The case for using debt-based securities

  • To learn what is driving debt-based security investing.
  • To understand how debt-based securities can work in a portfolio.
  • To be able to list the regulations around debt-based securities and the IFISA.
The case for using debt-based securities

There is a strong investment case for debt based securities (DBS).

They can offer cash-beating, potentially asset-backed yields from tangible and engaging assets, lower volatility than equities, a fixed term with a defined exit, easy accessibility, and diversification from mainstream equity.

Guy Tolhurst, managing director of Intelligent Partnership, says: “The higher regulations of equity with the lower risk profile of P2P make crowdfunded debt based securities a compelling option.”

The report explores these very attractive traits. It also identifies the powerful drivers working to grow the UK market for unlisted bonds and debentures which forms part of the investment-based crowdfunding market.

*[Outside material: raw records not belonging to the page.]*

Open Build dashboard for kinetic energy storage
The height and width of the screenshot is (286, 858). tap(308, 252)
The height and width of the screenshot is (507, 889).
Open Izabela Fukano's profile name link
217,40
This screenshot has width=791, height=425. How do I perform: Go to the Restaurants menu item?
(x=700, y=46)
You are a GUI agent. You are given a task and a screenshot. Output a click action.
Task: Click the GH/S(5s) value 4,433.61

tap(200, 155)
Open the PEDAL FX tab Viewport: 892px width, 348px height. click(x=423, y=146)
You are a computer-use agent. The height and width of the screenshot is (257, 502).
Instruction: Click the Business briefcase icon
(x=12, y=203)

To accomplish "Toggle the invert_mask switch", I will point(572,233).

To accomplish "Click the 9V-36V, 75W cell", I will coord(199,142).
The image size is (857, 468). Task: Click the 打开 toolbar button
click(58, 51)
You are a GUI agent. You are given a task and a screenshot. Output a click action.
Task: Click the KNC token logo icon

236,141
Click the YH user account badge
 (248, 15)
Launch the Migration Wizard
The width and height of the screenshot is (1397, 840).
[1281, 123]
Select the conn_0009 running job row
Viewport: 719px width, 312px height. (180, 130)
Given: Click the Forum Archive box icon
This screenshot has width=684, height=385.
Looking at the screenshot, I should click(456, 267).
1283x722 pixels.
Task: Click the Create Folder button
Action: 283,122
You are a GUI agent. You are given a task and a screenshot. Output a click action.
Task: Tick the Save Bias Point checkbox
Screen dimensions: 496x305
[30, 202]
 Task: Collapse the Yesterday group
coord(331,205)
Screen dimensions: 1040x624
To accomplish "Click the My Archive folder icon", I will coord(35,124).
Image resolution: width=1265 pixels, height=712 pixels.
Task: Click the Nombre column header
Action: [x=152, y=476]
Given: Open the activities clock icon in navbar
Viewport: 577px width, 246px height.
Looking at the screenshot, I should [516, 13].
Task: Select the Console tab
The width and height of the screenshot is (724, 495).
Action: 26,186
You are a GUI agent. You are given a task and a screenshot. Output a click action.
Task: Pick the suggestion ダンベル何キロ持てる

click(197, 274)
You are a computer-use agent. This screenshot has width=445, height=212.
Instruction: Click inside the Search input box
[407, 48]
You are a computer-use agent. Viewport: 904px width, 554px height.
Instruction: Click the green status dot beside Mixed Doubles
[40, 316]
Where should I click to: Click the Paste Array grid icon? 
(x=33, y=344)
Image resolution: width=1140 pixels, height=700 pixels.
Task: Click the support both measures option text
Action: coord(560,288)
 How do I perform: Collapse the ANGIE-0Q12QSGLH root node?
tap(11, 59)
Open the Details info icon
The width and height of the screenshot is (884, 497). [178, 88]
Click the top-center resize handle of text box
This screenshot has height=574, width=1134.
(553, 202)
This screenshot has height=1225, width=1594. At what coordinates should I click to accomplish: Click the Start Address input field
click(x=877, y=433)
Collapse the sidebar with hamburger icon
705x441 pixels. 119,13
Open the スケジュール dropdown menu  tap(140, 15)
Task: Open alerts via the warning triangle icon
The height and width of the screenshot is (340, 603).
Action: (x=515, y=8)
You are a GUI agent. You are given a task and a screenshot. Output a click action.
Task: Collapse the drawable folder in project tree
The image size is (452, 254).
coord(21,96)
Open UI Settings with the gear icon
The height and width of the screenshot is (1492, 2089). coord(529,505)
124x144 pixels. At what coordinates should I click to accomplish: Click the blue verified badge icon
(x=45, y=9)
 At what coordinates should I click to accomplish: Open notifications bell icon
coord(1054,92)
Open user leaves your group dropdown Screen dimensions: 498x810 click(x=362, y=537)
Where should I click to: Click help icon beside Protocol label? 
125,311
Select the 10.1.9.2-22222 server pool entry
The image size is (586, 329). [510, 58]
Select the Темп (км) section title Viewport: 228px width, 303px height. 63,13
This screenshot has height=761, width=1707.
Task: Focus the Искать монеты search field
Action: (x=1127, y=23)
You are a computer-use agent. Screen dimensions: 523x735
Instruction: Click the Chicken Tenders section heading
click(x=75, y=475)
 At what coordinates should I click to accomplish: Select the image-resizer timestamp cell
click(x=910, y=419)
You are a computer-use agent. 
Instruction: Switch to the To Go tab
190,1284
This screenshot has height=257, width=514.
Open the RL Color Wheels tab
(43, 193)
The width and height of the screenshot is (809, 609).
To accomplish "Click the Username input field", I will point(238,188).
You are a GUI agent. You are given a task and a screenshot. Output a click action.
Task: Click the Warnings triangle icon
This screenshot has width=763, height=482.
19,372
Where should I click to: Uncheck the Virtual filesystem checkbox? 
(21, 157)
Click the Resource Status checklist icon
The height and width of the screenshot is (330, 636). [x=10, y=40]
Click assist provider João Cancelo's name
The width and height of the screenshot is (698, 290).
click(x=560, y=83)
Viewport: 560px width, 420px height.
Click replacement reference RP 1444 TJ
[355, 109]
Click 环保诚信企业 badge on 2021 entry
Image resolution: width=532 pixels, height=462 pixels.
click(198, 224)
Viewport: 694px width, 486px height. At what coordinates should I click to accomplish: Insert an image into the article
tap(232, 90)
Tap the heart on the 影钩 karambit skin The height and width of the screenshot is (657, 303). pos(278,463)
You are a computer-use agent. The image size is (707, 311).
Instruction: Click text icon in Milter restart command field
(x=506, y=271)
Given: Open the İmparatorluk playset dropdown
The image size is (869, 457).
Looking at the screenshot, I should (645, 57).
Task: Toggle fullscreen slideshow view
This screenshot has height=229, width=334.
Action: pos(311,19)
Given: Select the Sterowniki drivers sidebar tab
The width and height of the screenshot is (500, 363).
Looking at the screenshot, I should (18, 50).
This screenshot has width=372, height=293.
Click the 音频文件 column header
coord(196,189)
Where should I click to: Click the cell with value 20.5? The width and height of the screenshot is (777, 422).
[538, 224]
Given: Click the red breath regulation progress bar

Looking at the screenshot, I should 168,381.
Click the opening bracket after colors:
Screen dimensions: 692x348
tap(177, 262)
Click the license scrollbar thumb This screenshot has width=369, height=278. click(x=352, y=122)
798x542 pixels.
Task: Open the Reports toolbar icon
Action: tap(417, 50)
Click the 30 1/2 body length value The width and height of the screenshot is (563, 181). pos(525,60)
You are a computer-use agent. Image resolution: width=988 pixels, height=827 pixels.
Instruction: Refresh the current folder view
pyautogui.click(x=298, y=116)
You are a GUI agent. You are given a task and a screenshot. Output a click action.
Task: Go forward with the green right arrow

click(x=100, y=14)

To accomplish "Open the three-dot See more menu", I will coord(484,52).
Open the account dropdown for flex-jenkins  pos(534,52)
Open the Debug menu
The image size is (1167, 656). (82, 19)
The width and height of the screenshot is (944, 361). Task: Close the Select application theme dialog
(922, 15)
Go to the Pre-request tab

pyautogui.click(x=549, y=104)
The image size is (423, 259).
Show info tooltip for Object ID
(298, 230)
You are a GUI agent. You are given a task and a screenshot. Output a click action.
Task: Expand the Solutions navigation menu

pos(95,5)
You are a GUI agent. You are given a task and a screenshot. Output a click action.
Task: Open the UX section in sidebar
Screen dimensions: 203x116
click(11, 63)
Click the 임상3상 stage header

This in turn is part of the alternative finance industry, predicted to be worth over £12bn by 2020. By then, the initial agreement for the formal separation of the UK and the EU should have substantially clarified the new landscape for British business.

The potential loss of EU funding for UK companies is a point made in HM Treasury’s Consultation on Financing Growth in Innovative Firms, and access to capital for UK SMEs (whether patient or not) has never been more critical.

At the same time, the rolling introduction of Basel III builds on the capital requirements now applied to banks as security against potential financial shocks and to cushion against any failures of higher risk assets.

The stricter rules on calculating the capital to be held for each type of asset, additional requirements for capital buffers and imposition of liquidity ratios will amount to higher costs for lending, particularly for higher risk transactions, such as loans to SMEs.

Consequently, the prospect of banks tightening their lending criteria again is a very real one.

The OECD acknowledged the issue in 2015 when it stated: “While bank financing will continue to be crucial for the SME sector, there is a broad concern that credit constraints will simply become ‘the new normal’ for SMEs and entrepreneurs.

"It is therefore necessary to broaden the range of financing instruments available to SMEs and entrepreneurs, in order to enable them to continue to play their role in investment, growth, innovation and employment.”

Property Crowd’s Rohin Modasia recently commented: “The market for traditional banking is failing, and debt based securities are part of the solution to bridge the gap.”

Set against this backdrop, crowdfunded DBS, with a cheaper cost of capital than more traditional corporate bonds, are giving smaller, dynamic companies an important route to raising funds.

This is not new, but the Innovative Finance ISA (IFISA) is and it’s likely to be a major factor in bringing DBS into the scope of mainstream investors.